La otra forma de ver el tema es la que la mayoría de los analistas han acariciado y que celebran los detractores de Paco: que con la salida Ramírez Acuña de Gobernación pierde fuerza su grupo político asentado en Jalisco y que ganan quienes están del lado de Emilio González.

Esta claro que en Jalisco el político en activo mas allegado a Ramírez Acuña es Jorge Salinas; es del dominio público que el coordinador de los diputados del PAN en el Congreso local aspira a la candidatura de su partido a presidente municipal de Guadalajara. Hasta antes de la salida de Ramírez Acuña era el mas consistente en su camino a las convenciones de donde habrá de emanar el candidato, seguido muy de cerca por Rodolfo Ocampo, el director del SIAPA que se ha mantenido al margen de las alianzas abiertas con las corrientes en conflicto, pero que por eliminación recibiría el apoyo de quienes tienen el Gobierno Estatal pues la otra corriente, la de Paco, que aglomera lo que quedó del grupo Zapopan de Fernando Garza, apoya a Salinas.

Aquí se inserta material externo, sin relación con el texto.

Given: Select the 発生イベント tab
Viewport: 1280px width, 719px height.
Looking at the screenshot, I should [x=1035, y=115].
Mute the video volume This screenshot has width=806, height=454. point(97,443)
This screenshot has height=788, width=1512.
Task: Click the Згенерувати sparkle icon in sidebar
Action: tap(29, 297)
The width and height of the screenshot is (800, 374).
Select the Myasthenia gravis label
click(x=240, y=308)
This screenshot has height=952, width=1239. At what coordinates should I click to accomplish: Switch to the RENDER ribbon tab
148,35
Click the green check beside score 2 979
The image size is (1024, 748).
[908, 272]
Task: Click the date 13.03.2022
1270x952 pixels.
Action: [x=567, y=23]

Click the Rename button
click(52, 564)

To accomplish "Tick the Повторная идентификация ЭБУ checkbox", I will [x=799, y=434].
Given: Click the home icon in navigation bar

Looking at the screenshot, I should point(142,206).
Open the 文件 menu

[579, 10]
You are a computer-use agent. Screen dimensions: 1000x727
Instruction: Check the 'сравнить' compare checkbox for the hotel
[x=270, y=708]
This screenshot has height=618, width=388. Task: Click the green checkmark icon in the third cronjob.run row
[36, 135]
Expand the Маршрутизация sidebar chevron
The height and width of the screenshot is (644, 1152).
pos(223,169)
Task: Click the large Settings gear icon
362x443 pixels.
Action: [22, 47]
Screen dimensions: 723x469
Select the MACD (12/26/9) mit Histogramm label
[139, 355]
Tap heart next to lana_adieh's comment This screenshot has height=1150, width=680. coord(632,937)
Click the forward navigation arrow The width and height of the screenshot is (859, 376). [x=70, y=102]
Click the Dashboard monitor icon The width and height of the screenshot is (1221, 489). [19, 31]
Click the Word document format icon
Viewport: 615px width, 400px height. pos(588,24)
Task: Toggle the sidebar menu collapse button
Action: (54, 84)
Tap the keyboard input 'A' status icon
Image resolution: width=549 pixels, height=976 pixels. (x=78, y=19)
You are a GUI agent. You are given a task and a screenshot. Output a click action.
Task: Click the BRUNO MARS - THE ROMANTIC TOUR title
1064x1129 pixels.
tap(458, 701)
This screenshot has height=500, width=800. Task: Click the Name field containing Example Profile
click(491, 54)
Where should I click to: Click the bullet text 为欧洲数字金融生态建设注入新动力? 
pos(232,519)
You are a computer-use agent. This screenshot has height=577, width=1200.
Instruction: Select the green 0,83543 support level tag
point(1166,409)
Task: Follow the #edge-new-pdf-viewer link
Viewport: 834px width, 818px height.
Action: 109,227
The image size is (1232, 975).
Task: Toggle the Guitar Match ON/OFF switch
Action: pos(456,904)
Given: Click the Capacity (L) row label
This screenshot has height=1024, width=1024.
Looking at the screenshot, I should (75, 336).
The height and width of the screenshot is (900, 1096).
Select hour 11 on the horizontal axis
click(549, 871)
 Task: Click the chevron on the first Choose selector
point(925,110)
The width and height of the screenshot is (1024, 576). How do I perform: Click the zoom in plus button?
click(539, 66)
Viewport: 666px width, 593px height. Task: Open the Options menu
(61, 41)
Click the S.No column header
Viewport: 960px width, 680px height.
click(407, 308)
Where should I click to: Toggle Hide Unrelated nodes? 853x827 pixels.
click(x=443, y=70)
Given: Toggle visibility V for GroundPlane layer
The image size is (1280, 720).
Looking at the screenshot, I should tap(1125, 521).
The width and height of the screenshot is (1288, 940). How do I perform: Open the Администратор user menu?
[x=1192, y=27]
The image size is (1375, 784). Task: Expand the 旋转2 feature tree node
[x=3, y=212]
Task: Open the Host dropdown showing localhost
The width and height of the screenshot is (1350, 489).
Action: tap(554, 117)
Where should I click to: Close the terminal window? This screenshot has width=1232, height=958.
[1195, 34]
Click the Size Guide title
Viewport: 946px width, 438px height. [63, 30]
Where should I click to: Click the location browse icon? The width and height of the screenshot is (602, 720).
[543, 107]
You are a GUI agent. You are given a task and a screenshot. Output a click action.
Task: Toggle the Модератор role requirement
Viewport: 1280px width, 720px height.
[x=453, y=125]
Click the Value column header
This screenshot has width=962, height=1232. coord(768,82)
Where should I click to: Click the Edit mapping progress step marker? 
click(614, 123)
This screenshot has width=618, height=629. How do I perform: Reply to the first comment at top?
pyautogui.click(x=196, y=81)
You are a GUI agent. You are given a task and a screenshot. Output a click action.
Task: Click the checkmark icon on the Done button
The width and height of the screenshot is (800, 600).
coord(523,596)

Para efectos alcance político, no es lo mismo tener el apoyo de un secretario de gobernación, el segundo hombre mas poderoso del país, que el de un ex gobernador sin trabajo. Pero para efectos de las formas panístas, pareciera que tienen algo de razón quienes apuestan a que Ramírez Acuña, sin nada que le quite el tiempo, dedicará todas las baterías a reconstruir su grupo político y ganar terreno en la carrera pode el poder en Jalisco sin perder de vista un dicho utilizado por los propios blanquiazules en las contiendas internas de “la nómina, es la nómina” en referencia a que quien le paga a los panístas tiene mas posibilidades de presionarlos para apoyar a tal o cual persona o proyecto y en este supuesto la nómina apoyaría a Rodolfo Ocampo si este se convirtiera en el candidato del gobernador para la capital tapatía.

De una cosa estoy seguro: los golpes políticos estarán de a peso en el 2008 en el PAN y no necesariamente por la salida de Ramírez Acuña; esto ya se veía venir pues están polarizadas las dos principales corrientes internas, lo cierto es que no es lo mismo, hablando de peso, un gobernador contra un secretario de gobernación, que un político sin trabajo contra un Gobernador en su segundo año de gobierno.

Seguro el duelo comenzará esta semana al arribo del ex secretario, para los morbosos se antoja un episodio de pronóstico reservado en el que ambos rivales tendrán descalabros letales… por cierto ¿cuándo llega Paco?